Os meios de comunicação exercem um papel crucial na conscientização e formação da opinião pública
Por Mabel Dias*
“Em quem confiar? O marido que diz que ama a mulher e faz isso? A gente vê um negócio desse e lembra de Whindersson Nunes; confiando na mulher, levou um par de chifres de lascar!”
“É negócio de satanás mesmo, né? Porque a mulher apanha, apanha e depois perdoa o marido.”
Essas são algumas frases ditas por apresentadores e repórteres de programas de TV, em João Pessoa, ao comentar reportagens sobre casos de feminicídio e violência contra as mulheres. O primeiro diz respeito ao feminicídio de Pâmela Bessa, em Poço José de Moura, em 2020, grávida de 6 meses e assassinada pelo marido, e o segundo relacionado a outra mulher, agredida pelo namorado, em um apartamento, no bairro dos Bancários, também no ano de 2020.
Na TV aberta da Paraíba, situações como essas acontecem cotidianamente, principalmente em programas classificados como policialescos. Além do discurso machista em relação às mulheres, há também a exposição de mulheres agredidas em reportagens, recheadas de sensacionalismo, exibidas em horário nobre na televisão paraibana, entrevistas com os agressores, romantização de casos de violência sexual, culpabilização das mulheres vítimas e sobreviventes e desinformação sobre os serviços que prestam assistência às mulheres e sobre as leis que as protegem.
O Guia de Enfrentamento da Violência contra as Mulheres: diretrizes para uma cobertura responsável trata dessas situações. Lançado no último 6 de setembro pela Secretaria de estado da Mulher e da Diversidade Humana, o Intervozes - Coletivo Brasil de Comunicação Social, o Observatório Paraibano de Jornalismo e a Rede de Atenção às Mulheres Vítimas de Violência da Paraíba (REAMCAV), o Guia traz recomendações para os meios de comunicação da Paraíba, visando a promoção de uma cobertura dos casos de violência contra as mulheres e de feminícidio de maneira ética e sem violações aos direitos humanos, frisando também as responsabilidades que os meios de comunicação, como rádio, TV e sites têm ao divulgar seus conteúdos.

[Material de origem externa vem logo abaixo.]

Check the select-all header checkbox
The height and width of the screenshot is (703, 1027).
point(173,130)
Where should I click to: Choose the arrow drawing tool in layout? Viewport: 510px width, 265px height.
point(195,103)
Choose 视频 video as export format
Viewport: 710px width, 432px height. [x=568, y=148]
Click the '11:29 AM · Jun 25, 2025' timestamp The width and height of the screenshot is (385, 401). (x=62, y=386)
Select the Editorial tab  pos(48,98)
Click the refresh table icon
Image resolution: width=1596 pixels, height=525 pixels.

A Constituição Federal e a Convenção sobre a Eliminação de Todas as Formas de Discriminação contra as Mulheres, da Organização das Nações Unidas (ONU) são algumas das leis que trazem responsabilidades aos meios de comunicação no Brasil. A Constituição Federal, em seu artigo 221, inciso I, afirma que a mídia deve prezar por conteúdos com finalidades educativas, informativas e culturais.
Já a Convenção sobre a Eliminação de Todas as Formas de Discriminação contra as Mulheres, assinada pelo Brasil, estabelece que “os Estados Partes condenam a discriminação contra a mulher, em todas as suas formas”, e o protocolo de Beijing, elaborado durante a 4º Conferência Mundial da Mulher, realizada em Pequim, em 1995, estabelece em seu capítulo J, intitulado “A Mulher e os Meios de Comunicação”, que sistemas de comunicação, governos e ONGs devem adotar medidas para estimular o equilíbrio entre os gêneros, coibir a imagem estereotipada da mulher na mídia e aumentar a participação feminina, nos diversos tipos de mídia.

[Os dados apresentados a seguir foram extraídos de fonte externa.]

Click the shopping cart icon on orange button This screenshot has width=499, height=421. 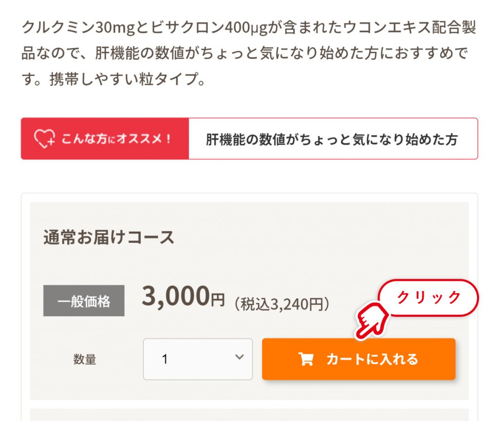pyautogui.click(x=306, y=359)
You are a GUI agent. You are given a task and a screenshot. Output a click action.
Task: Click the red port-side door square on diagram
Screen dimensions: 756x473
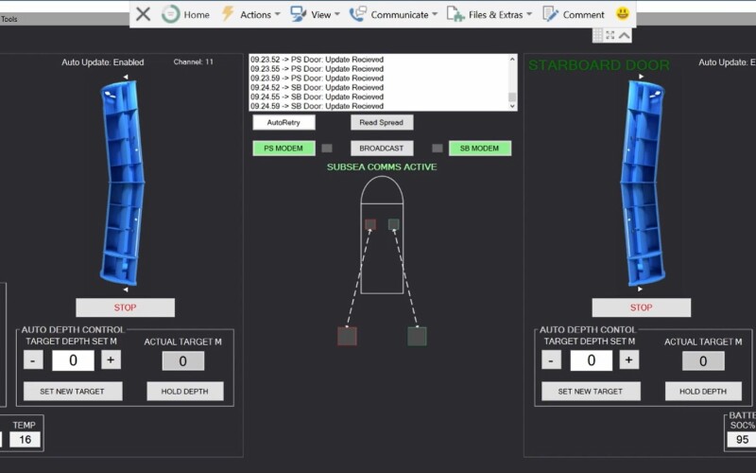tap(347, 336)
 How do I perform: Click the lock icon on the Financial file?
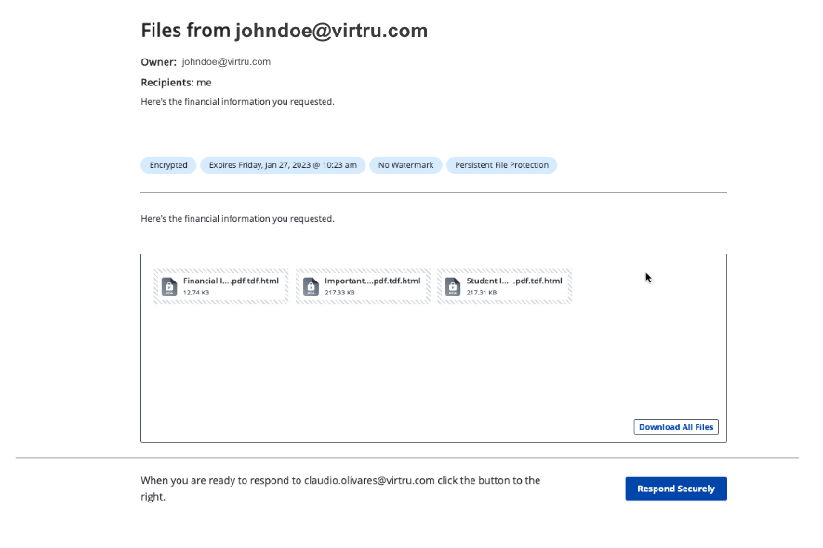(x=168, y=286)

Nesse sentido, e sob a inspiração do Guia de Enfrentamento da Violência contra as Mulheres: diretrizes para uma cobertura responsável, o Ministério Público Federal, o Ministério Público da Paraíba e a Defensoria Pública do Estado da Paraíba, aliadas à Secretaria da Mulher e da Diversidade Humana, o Intervozes, o portal Paraíba Feminina e o Departamento de Jornalismo da UFPB elaboraram duas recomendações: uma para os meios de comunicação hegemônicos da Paraíba, como rádio e TV (concessões públicas) e blogs e sites, para que se atentem a não violação dos direitos humanos das mulheres, em reportagens que tratem sobre casos de violência de gênero e de feminicídio. Os documentos foram assinados na terça-feira (10), Dia Internacional dos Direitos Humanos, na sede da Ordem dos Advogados do Brasil (OAB), secção Paraíba, pela Defensora Pública do Estado, Lorena Oliveira, a promotora de Justiça, Rosane Araújo e o procurador da República, José Godoy.
A segunda recomendação está direcionada para as Secretarias de Comunicação do governo da Paraíba e da Assembleia Legislativa da Paraíba para que, no âmbito das contratações, diretas de publicidade e de forma indireta de empresas e agências de publicidade, firmem nesses contratos o acatamento da recomendação, que visa a proteção dos direitos das mulheres e o estabelecimento de uma mídia que respeite os direitos humanos.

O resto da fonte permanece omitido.